TASK A ::
Answer the following questions using the forum post on depression and mania.
(i) How long ago did the writer start the new job?
(ii) For how long did the doctor sign the writer off work?
(iii) Since when has the writer had depression on and off?
TASK B :: List every remark that the forum post on depression and mania places in parentheses.
TASK C :: Reproduce the stretch of the forum post on depression and mania from "I wonder if" through "Flouxetine 20mg daily.".

SELECTED EXCERPT ::
[Start of section]
I wonder if anyone can give me some advise on their experience of mania. (sorry if this is a bit long) I've had depression on and off since i was a teen, which i've had treated once 2 years ago and again now.
I started a new job within my company 6 months ago (an easier less stressful same pay kinda job). I started to have problems concentrating and doing my work, I was late a few times (though i should mention that I am a flexible worker so I wasnt technically late). One of the managers (not mine) pulled me up for it, I'd already been crying that morning and was having difficulty settleing down. So when she pulled me up I totally freaked out and couldnt stop crying and shaking and generrly not making much sence. I was sent home for obviuos reasons and went to the doctor who signed me off work for 1 month but said to come back if i hadnt improved. I was prescribed Flouxetine 20mg daily.
[End of section]
Items from a dataset ::
[Start of section]
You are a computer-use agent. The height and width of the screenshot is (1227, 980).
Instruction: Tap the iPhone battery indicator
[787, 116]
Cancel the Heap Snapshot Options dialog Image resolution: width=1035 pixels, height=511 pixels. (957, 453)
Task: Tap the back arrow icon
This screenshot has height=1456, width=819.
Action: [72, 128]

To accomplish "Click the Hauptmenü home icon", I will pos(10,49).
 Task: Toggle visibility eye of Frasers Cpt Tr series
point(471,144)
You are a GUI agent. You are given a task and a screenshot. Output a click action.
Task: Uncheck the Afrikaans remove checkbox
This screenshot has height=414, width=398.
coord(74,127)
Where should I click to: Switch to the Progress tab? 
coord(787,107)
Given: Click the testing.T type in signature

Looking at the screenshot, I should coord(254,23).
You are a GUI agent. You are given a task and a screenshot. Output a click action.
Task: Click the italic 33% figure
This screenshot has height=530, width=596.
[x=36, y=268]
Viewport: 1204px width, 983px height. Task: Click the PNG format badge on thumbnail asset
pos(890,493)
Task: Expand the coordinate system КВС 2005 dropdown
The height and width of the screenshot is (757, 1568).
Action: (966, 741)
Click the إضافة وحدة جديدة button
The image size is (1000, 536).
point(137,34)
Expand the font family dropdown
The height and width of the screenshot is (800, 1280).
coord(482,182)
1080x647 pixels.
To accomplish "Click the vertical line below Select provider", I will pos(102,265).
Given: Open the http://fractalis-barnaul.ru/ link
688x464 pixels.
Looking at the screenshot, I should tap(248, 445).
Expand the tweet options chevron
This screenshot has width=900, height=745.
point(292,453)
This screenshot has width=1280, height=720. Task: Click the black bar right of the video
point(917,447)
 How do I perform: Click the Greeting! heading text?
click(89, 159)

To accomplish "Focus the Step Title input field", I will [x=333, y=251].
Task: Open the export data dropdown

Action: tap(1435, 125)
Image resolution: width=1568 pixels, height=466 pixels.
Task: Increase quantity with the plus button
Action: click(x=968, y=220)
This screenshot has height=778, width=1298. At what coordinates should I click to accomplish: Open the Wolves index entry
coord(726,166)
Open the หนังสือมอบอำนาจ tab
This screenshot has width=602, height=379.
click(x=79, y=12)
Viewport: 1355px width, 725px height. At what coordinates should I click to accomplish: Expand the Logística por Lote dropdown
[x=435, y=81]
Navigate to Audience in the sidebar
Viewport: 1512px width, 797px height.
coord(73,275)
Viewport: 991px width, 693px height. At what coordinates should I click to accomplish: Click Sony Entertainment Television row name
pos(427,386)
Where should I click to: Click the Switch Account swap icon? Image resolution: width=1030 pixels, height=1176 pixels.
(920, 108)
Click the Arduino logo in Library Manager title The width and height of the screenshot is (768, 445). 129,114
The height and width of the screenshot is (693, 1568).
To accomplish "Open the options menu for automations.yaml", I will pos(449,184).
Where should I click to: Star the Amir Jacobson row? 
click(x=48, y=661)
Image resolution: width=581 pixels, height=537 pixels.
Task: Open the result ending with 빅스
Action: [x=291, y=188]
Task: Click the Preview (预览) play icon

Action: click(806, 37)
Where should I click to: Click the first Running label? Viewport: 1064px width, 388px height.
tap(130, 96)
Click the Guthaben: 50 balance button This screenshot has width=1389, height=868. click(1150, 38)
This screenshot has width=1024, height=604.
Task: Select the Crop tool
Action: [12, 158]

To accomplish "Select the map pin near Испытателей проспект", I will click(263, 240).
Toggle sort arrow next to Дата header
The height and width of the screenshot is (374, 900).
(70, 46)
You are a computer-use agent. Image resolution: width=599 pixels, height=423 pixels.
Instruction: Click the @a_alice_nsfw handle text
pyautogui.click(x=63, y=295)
[End of section]
TASK SOLUTION A ::
(i) 6 months ago
(ii) 1 month
(iii) Since the writer was a teen

TASK SOLUTION B ::
- (sorry if this is a bit long)
- (an easier less stressful same pay kinda job)
- (though i should mention that I am a flexible worker so I wasnt technically late)
- (not mine)

TASK SOLUTION C ::
I wonder if anyone can give me some advise on their experience of mania. (sorry if this is a bit long) I've had depression on and off since i was a teen, which i've had treated once 2 years ago and again now.
I started a new job within my company 6 months ago (an easier less stressful same pay kinda job). I started to have problems concentrating and doing my work, I was late a few times (though i should mention that I am a flexible worker so I wasnt technically late). One of the managers (not mine) pulled me up for it, I'd already been crying that morning and was having difficulty settleing down. So when she pulled me up I totally freaked out and couldnt stop crying and shaking and generrly not making much sence. I was sent home for obviuos reasons and went to the doctor who signed me off work for 1 month but said to come back if i hadnt improved. I was prescribed Flouxetine 20mg daily.